Last post 04:15 pm January 31, 2020 by Timothy Baffa
9 replies
11:18 am January 28, 2020

Hello everyone !

I've been a Scrum Master for a luxury company for 1 year now. Before that, I was a Project Manager, then Scrum Master, then Agile coach as a freelance, and for the first time as a Scrum Master I completely gave up at my role, and I dislike myself for it.

In the company I started to accompany and coach for Scrum, we were in a classic waterfall, with a PMO which only wanted vanity data and KPIs to pilot his project. As a Scrum Master, I tried to accompany him by teaching him empyricism. He refused everytime, and I never knew why.

I got a Product Manager, who I tried to coach into her role, but she refused to change her way of micro-managing teams. When I understood that, I tried to protect the dev team, the Product Owner, but she used her authority to destroy the team and make them split. The product owner, with some courage, told the management it was a bad call. He was fired some days after that.

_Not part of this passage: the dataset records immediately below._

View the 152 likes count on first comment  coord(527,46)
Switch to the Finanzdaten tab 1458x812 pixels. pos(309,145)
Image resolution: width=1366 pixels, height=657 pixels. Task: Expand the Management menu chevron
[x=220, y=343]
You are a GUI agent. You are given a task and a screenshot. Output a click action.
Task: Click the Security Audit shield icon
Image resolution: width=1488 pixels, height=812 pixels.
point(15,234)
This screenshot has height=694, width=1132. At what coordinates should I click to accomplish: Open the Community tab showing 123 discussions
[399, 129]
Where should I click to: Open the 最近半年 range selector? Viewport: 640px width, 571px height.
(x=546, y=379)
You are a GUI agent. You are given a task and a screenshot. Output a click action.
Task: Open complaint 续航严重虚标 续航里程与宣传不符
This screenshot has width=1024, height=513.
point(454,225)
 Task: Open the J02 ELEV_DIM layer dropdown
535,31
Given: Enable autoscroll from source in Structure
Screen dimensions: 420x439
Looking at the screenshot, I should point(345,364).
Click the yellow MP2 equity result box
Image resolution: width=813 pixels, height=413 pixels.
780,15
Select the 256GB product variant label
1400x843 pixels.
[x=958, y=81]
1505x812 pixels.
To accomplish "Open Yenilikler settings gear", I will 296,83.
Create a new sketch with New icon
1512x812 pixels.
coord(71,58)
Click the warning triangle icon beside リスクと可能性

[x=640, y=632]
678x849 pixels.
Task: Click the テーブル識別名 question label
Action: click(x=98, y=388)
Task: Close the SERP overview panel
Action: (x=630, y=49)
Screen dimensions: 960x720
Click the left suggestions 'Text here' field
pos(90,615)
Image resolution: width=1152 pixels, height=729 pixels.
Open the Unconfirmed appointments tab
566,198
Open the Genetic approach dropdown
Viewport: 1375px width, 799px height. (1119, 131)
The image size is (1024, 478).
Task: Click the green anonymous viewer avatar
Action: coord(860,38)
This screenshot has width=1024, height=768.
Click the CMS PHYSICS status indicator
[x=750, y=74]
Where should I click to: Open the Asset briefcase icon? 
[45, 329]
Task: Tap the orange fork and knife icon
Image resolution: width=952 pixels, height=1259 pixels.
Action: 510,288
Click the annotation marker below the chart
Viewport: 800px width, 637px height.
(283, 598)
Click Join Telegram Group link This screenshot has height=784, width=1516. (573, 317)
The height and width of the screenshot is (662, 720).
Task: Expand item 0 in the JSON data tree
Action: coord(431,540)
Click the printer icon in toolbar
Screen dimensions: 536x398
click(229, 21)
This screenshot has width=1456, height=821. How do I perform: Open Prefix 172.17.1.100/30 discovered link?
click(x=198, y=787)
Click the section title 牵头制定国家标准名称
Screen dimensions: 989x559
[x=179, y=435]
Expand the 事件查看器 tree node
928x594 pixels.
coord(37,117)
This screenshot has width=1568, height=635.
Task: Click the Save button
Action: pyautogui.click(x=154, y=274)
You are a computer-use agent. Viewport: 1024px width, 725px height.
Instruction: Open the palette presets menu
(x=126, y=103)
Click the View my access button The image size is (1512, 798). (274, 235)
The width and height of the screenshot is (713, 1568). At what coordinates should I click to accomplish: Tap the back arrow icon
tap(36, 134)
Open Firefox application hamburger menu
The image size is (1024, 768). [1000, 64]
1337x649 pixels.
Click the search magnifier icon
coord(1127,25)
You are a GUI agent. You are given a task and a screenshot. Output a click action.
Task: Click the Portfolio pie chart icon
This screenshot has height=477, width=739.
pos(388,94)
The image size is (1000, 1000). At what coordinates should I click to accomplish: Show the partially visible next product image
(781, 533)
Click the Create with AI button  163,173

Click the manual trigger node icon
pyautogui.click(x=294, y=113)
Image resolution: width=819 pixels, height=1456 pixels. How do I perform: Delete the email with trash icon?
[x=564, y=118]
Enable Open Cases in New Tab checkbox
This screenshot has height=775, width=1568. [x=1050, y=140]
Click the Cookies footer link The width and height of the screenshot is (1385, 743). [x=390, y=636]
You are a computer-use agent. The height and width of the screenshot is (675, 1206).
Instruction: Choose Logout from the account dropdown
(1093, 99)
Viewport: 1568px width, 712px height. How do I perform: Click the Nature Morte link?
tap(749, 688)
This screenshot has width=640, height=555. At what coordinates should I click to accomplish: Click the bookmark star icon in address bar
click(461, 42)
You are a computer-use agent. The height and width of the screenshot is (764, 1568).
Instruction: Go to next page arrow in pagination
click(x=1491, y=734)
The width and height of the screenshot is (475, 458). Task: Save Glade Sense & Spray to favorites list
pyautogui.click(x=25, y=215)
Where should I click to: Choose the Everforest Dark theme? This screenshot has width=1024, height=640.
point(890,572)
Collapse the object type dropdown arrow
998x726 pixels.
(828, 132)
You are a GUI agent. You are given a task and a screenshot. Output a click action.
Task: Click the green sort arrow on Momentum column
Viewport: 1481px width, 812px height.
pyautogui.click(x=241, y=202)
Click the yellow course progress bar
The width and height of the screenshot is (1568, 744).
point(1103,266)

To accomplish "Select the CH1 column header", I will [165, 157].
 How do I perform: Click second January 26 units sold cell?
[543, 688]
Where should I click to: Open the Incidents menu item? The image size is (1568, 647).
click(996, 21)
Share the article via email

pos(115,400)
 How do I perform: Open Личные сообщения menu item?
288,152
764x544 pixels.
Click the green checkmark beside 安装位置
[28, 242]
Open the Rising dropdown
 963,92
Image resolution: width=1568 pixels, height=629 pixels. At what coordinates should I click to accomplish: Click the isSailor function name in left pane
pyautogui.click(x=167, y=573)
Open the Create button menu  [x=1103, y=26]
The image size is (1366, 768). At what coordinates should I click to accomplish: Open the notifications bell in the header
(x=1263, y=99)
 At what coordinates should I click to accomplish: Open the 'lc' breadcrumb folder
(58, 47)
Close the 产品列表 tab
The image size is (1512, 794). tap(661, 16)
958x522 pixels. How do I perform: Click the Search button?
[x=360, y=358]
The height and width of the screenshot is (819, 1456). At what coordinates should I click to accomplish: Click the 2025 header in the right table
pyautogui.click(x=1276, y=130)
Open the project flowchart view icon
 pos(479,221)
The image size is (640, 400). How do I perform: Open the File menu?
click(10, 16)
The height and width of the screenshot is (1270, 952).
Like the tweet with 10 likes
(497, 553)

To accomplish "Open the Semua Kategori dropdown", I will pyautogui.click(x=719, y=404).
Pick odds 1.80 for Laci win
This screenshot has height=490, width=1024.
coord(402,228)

That's when I understood that this company cannot be saved. I shouldn't have "tried" to save it. They do not want anything close to Agile, even though they tell it to developers they want to recruit. I gave up, for the first time.

When you get recruited by managers who want change, but the top management do not want it, what are your possibilities ? I'm at a loss here if I'm in the same situation again and again.


06:29 pm January 28, 2020

It sounds like leadership was not ready or willing to sponsor something like Scrum within their organization despite hiring for the position. There may have been nothing you could do in this regard. 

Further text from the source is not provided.